Friday, May 21, 2010

Evans family, continued

As I left yesterday's post, I was moaning over the difficulty of sorting through all of the Henry Dunns and William Evanses in early Georgia. Cela Dunn Evans' father, Henry, left a personal estate valued at nearly $1,000 in 1800, including cash of $309. In 1804, William Evans signed a receipt to the administrator of Henry Dunn's estate in Hancock County, Georgia, saying that on behalf of his wife he had received $128.48, the amount of her "legacy."

Hancock County was formed in 1793 and was adjacent to lands that formerly were held by Wilkes County. Following the Revolutionary War, there was a period of rapid growth in Georgia as settlers poured in from the Carolinas, Virginia, Maryland and other states. Counties and boundaries were in constant change. In 1811, Madison County was formed from several counties that at one time had been part of lands in Wilkes and Franklin Counties. It is in Madison County that I found the next record for William Evans and his wife Cela.

There are several land records for Thomas, William and David Evans in Madison County. From these records, it appears that our William Evans lived on land along Fork Creek and Holly Creek in the southeastern corner of Madison County. That corner was pulled from Elbert County which previously was part of Wilkes County. It is so important when researching family history to know how the boundaries changed from one period to the next since records can be found in several places.

Also important is knowing the who the neighbors of your ancestors were because these neighbors represented a marriage pool for your family; they often attended church together, sold land to each other, and even migrated to new lands together. Researching these neighbors can often provide clues to your own ancestor's past. Neighbors found near the Evans families in southeastern Madison County were Griffith, Eberhart, McCurdy, Adair, Allen and others.

In 1823, William Evans sold 88 acres on the "waters of Fork Creek" to James L. Griffith, and the deed was witnessed by David Evans, Thomas Evans and John Griffith. The deed abstract indicates that "Celia Evans, wife of William Evans, relinquishes her dower" which means that she was a willing party to the transaction and gave up her wife's interest in the land. I believe that "Celia" was actually "Cela" who was the daughter of Henry Dunn. Other researchers, however, claim the Celia was the daughter of John Leverett whose 1811 will in Wilkes County references his son-in-law, William Evans. I've found no mention of Celia as the name of the daughter of John Leverett and believe that this is a wrong conclusion.

Probable son of William Evans and Cela Dunn, Henry D(unn?) Evans, married Nancy Griffith, daughter of David Hannah Griffith and Nancy Eberthart. Henry named one of his daughters Cela Daymond Dunn, obviously after his mother. He also named his first two sons Charles Thomas Evans and William David Evans.
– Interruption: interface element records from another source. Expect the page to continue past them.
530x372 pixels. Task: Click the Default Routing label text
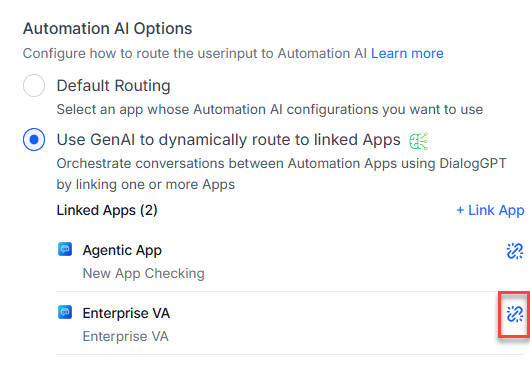coord(114,85)

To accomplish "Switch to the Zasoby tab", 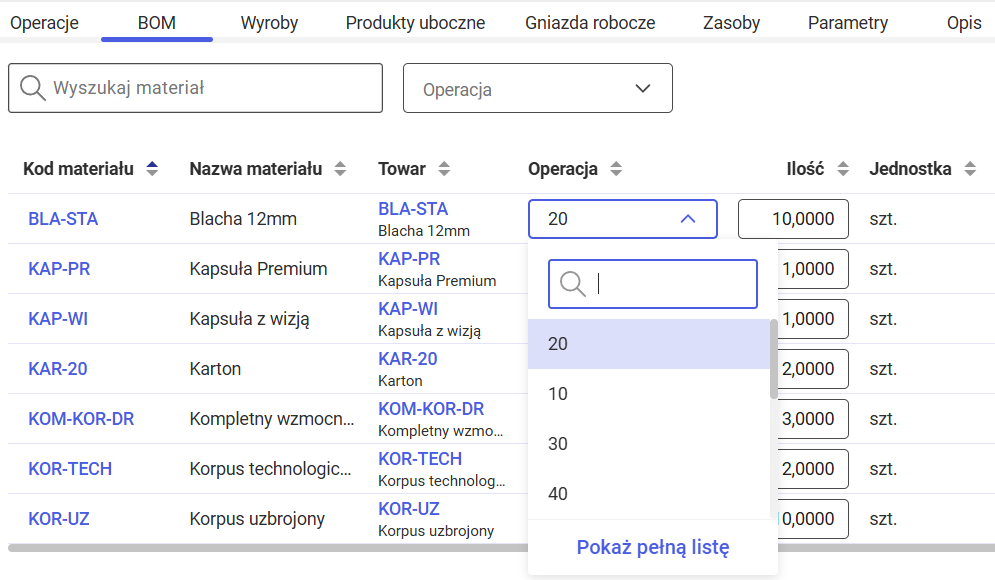I will coord(731,22).
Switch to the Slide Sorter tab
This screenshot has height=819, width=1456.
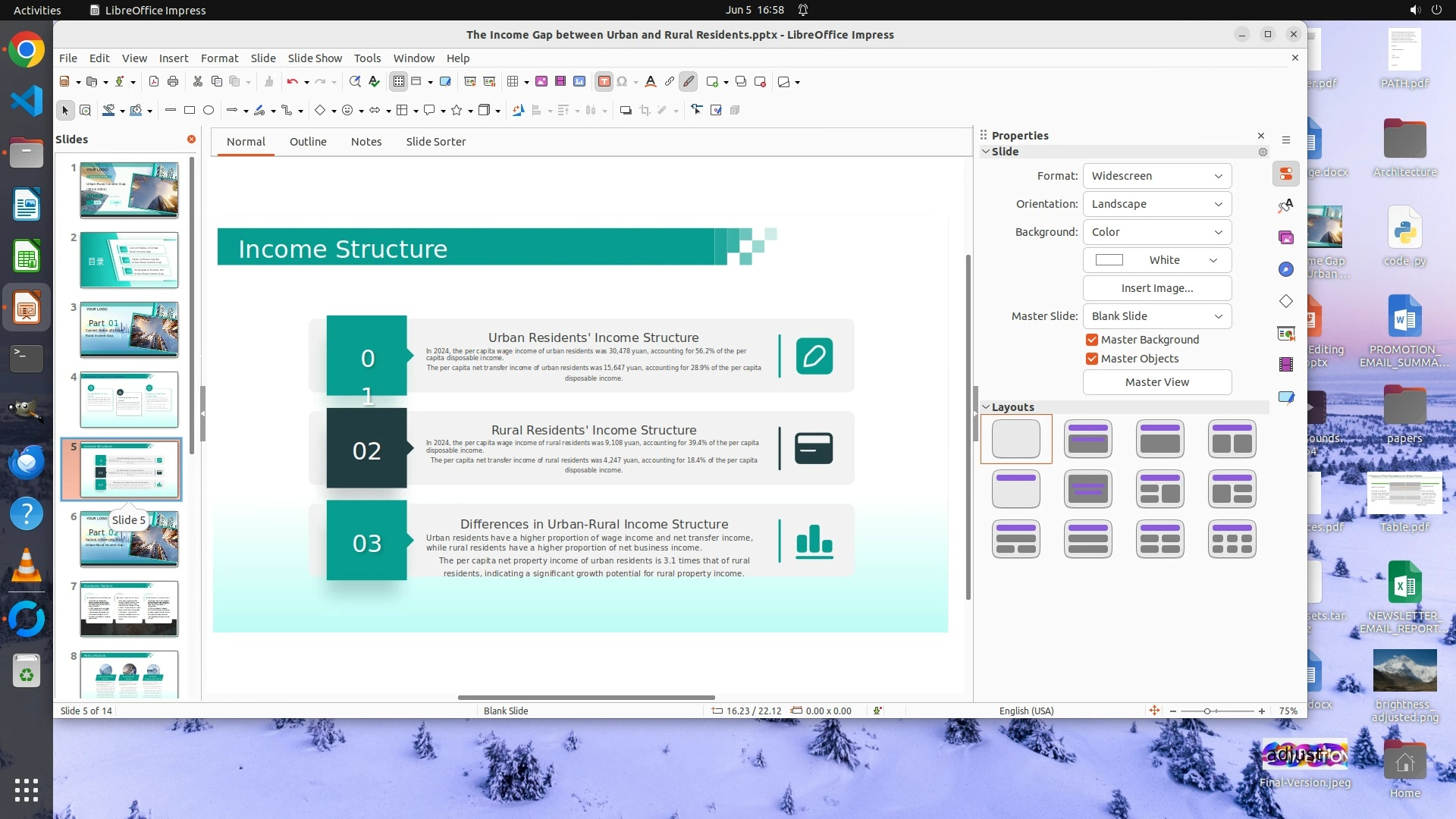435,142
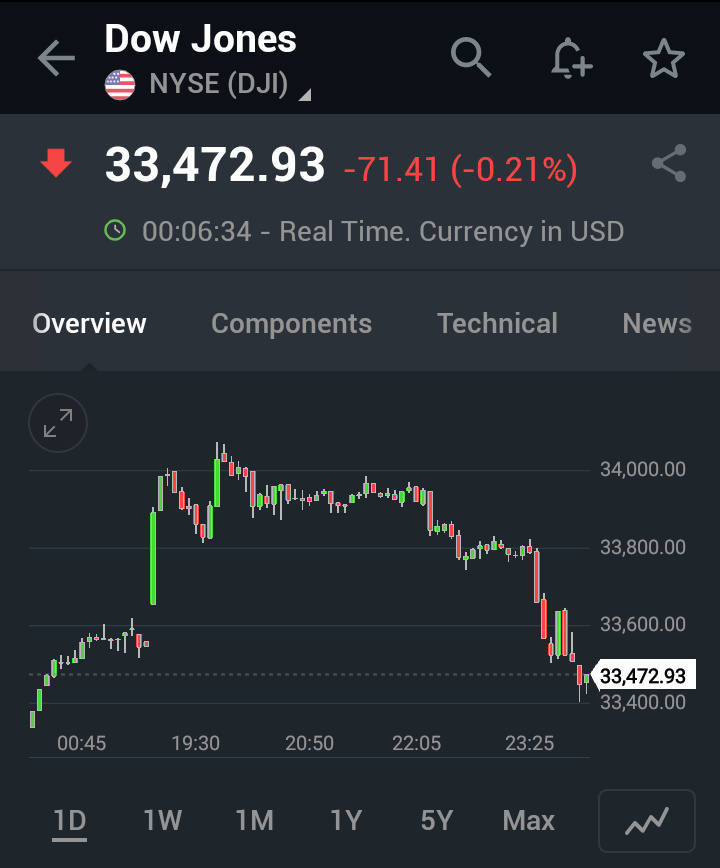Tap the green real-time clock icon

click(x=116, y=231)
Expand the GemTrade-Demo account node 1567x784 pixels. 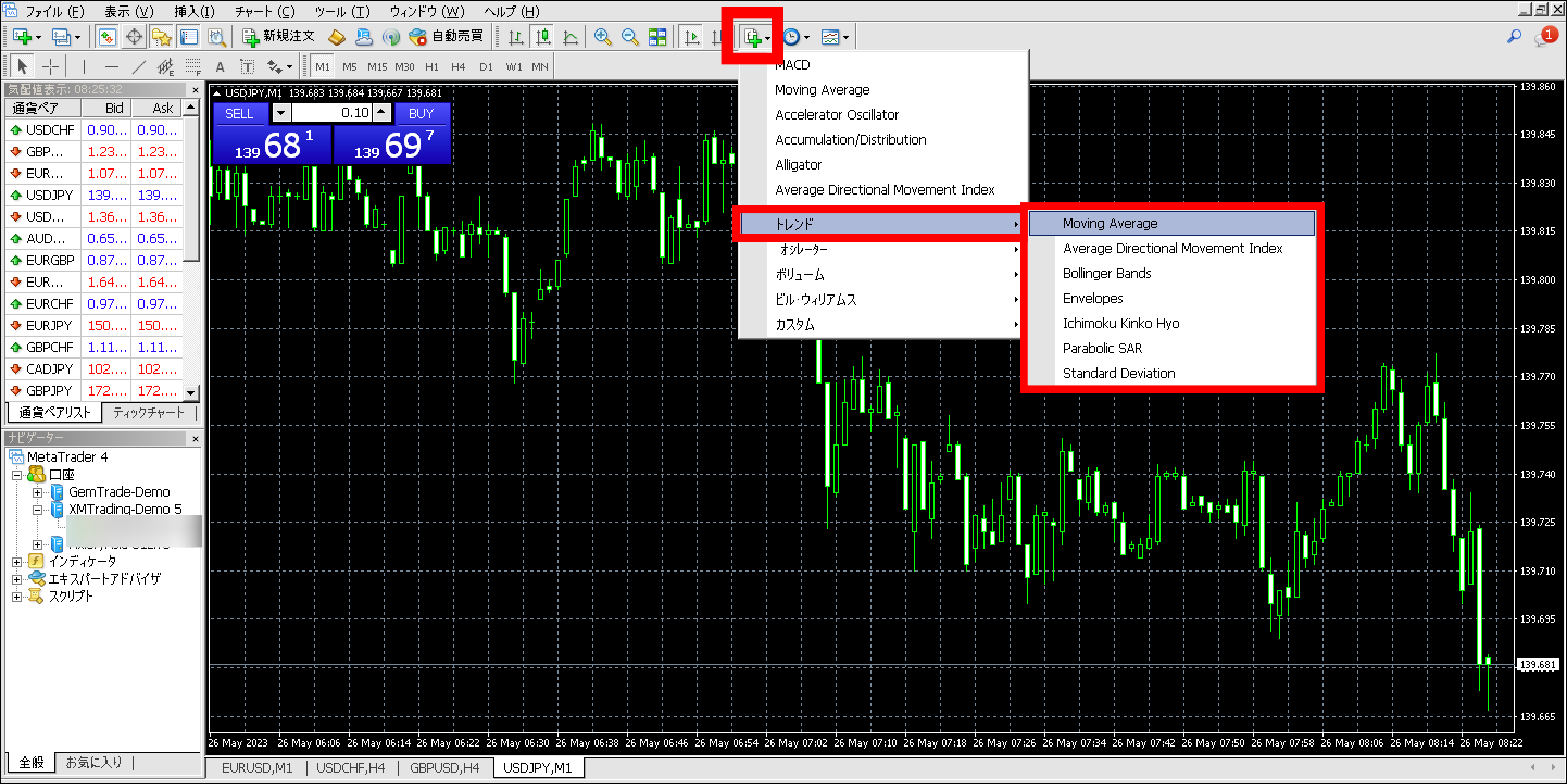point(37,492)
My great-great-great grandfather, William M. Evans, indicated that his parents were William Evans and Sela Dunn. He named a daughter Sela, a son John Thomas (my ancestor) and a son William. William's brother, Thomas, named a daughter Sela and a son William.

Another clue was found in the Paulding County History & Biography publication. The biography of Henry Bone indicates that his mother was Nancy Evans, daughter of William and "Celia" Evans of Madison County, Georgia. Nancy married Bailey Bone in 1826 in Madison County, and they moved to Carroll County, then Paulding County, Georgia. Paulding is where my William Evans and his brother, Thomas, were both married. A third possible sibling is Caroline Evans, who married James Lee Adair, son of Bozeman Adair, in Madison County in 1838 and moved to Paulding County, Georgia. The ages of these possible siblings all fit the census records for William Evans of Madison County.

The last census record for William Evans of Madison County is 1830. It would seem that he and Cela died before 1840. The young male in their household, under age 5, appears to show up in the 1840 household of his brother, Thomas Evans, as a male age 10-15 years old. Thomas was only recently married, in 1838, and thus this could not be his son. Enumerated next to Thomas "Evens" was his brother and my ancestor, William Evens, as the single occupant of his household. Neighbors of Thomas and William Evans in this 1840 census were William Bone, William Adair, W.S. Adair, and others. William Adair was also a neighbor of William and Cela Evans back in Madison County in 1830.

Evans brothers, William and Thomas, moved to Itawamba County, Mississippi not long after 1840, settling on lands near present-day Tremont and close to the border with Alabama. William died in 1896 and was buried in the old Asbury (Evans-Gilmore) Church Cemetery, now on private land. From what I've been told, the old Asbury Methodist Church burned and a new one was built that now sits on Highway 23 south of Tremont. Thomas moved on to Texas where he died in Itasca in Hill County where many of his children migrated.

Although I am fairly confidant that the wife of William Evans of Madison County, Georgia was Cela Dunn, daughter of Henry Dunn, more research needs to be done. Whether her name was Cela, Sela, Selah or Celia, she must have been a special person for there were many grandchildren and great-grandchildren named after her. Hopefully, some answers will lie in the Georgia State Archives, and if they do, I'll let you know.